▸ What is being asked
Answer with a single number stating how many lines of the entries below include the string "University".

+++++

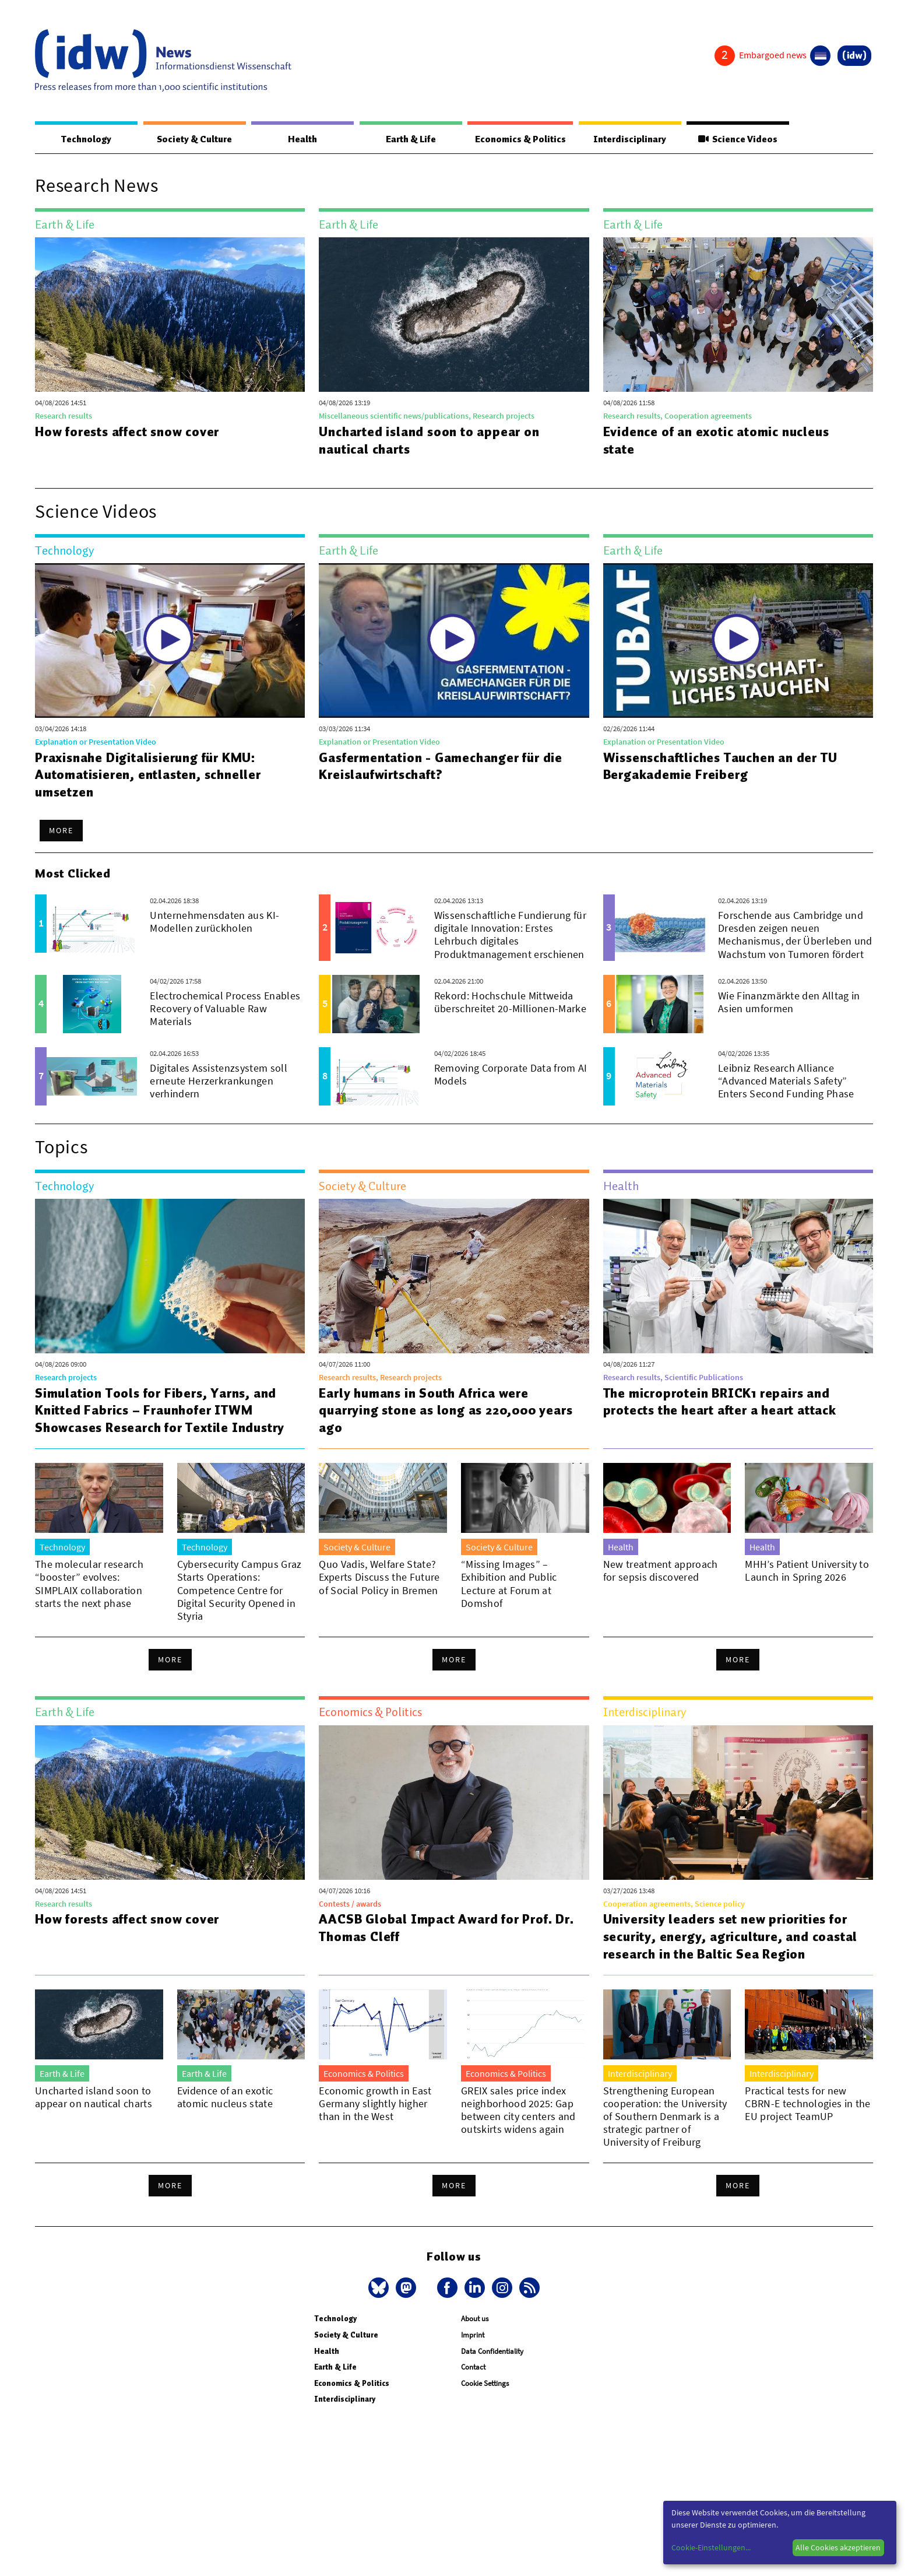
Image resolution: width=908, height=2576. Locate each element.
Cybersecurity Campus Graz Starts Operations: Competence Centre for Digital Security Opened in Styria (239, 1590)
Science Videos (738, 139)
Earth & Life (408, 139)
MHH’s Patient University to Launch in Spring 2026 (807, 1571)
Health (300, 139)
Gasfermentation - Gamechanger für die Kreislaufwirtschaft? (441, 766)
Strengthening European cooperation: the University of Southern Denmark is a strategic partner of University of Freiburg (665, 2116)
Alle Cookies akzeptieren (838, 2547)
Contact (473, 2368)
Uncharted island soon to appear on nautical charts (429, 440)
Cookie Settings (485, 2384)
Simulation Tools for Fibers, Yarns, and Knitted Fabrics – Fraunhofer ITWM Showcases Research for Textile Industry (162, 1411)
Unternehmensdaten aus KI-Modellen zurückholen (214, 922)
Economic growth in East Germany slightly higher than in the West (375, 2104)
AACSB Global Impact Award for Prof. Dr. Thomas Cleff (437, 1928)
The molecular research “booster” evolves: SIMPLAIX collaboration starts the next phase (89, 1584)
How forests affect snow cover (129, 432)
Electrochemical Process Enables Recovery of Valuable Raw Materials (225, 1009)
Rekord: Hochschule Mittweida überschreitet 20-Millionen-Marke (510, 1002)
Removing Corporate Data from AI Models (510, 1075)
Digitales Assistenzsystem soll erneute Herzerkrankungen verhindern (218, 1081)
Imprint (472, 2335)
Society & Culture (193, 139)
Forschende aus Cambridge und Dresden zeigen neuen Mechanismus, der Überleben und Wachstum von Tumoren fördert (795, 935)
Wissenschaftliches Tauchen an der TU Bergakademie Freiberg (723, 766)
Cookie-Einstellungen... (711, 2547)
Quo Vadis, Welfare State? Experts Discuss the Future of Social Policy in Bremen (379, 1577)
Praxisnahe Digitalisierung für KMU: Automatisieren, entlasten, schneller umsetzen (149, 775)
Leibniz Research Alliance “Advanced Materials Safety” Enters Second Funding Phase (786, 1081)
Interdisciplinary (630, 139)
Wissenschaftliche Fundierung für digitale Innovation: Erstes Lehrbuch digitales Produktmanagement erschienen (510, 935)
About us (474, 2319)
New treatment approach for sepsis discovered (660, 1571)
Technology (86, 139)
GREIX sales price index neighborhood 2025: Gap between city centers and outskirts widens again (518, 2110)
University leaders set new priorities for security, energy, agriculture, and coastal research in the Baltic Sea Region (730, 1937)
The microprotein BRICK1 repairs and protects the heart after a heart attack (720, 1402)
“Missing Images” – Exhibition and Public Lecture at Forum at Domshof (509, 1584)
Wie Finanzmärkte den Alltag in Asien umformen (789, 1002)
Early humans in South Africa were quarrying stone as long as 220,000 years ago (429, 1411)
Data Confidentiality (492, 2352)
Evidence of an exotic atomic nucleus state (717, 440)
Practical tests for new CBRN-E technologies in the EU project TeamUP (807, 2104)
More (61, 831)
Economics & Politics (519, 139)
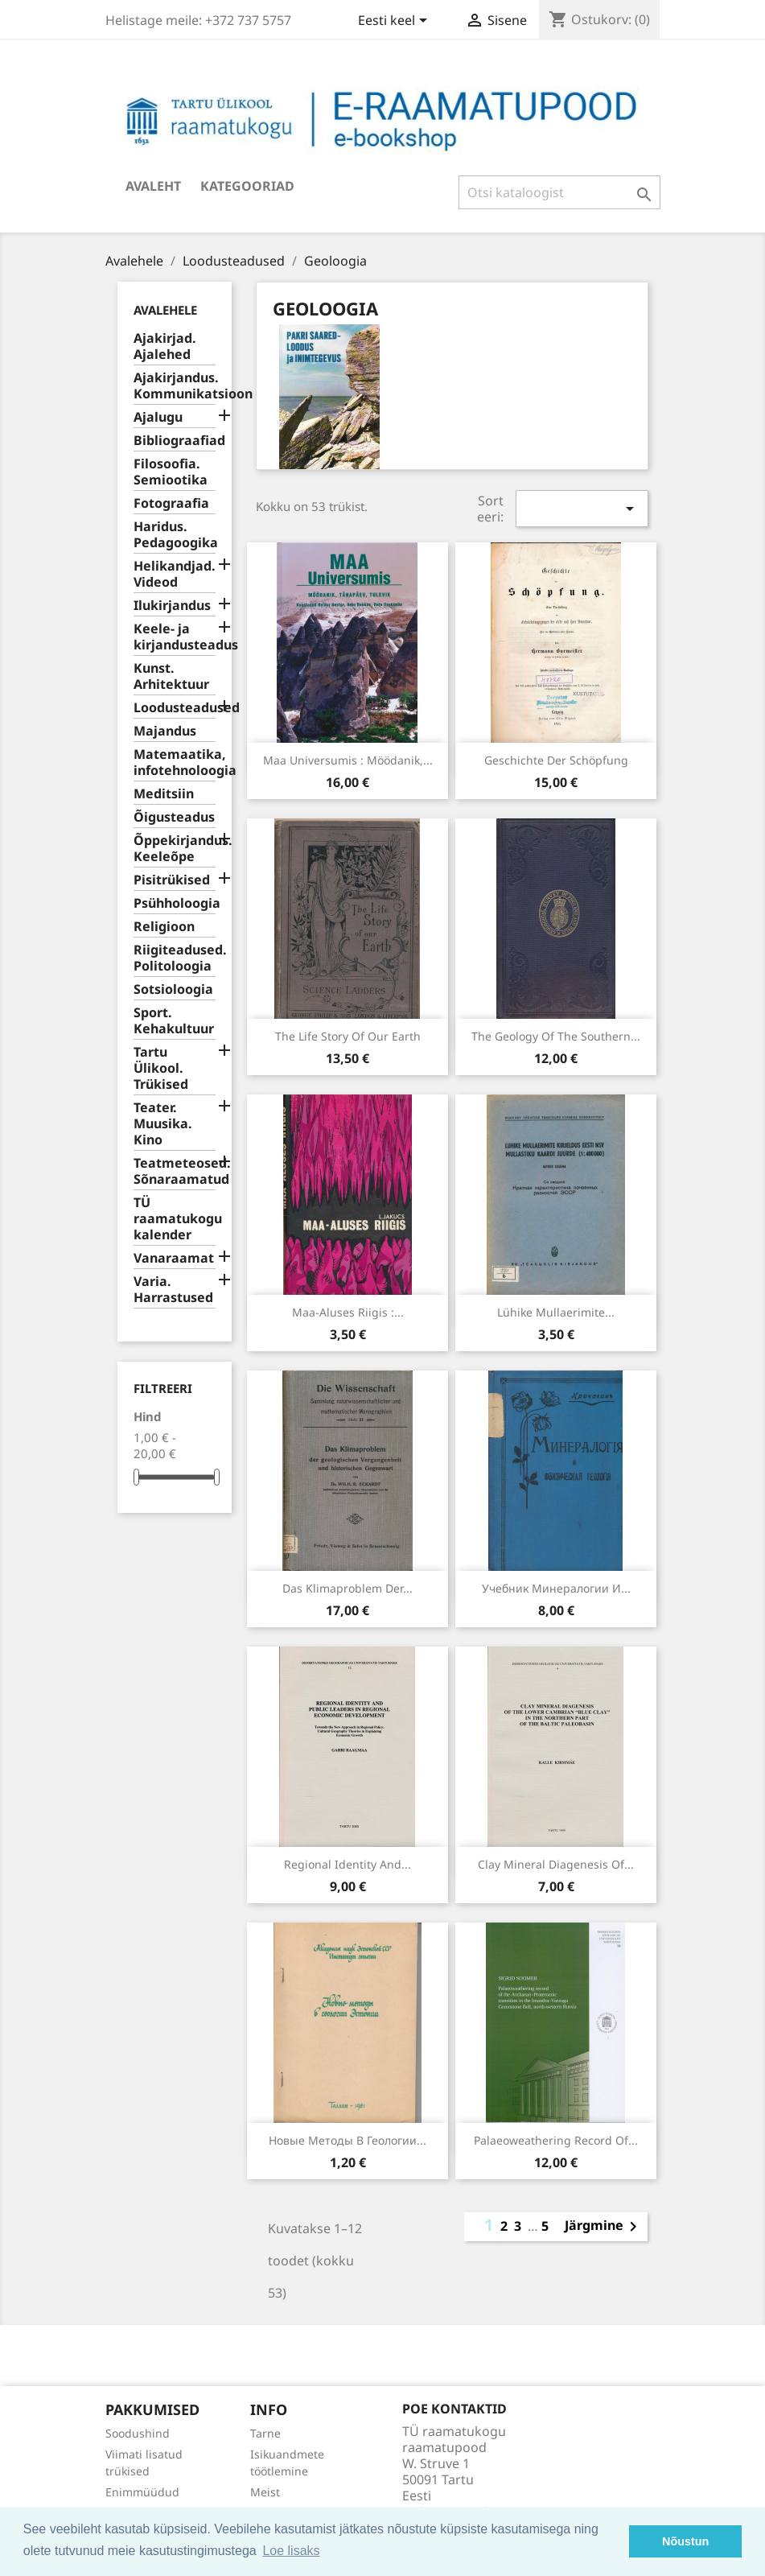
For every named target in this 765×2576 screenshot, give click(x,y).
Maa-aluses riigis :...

+++++

▸ Answer
3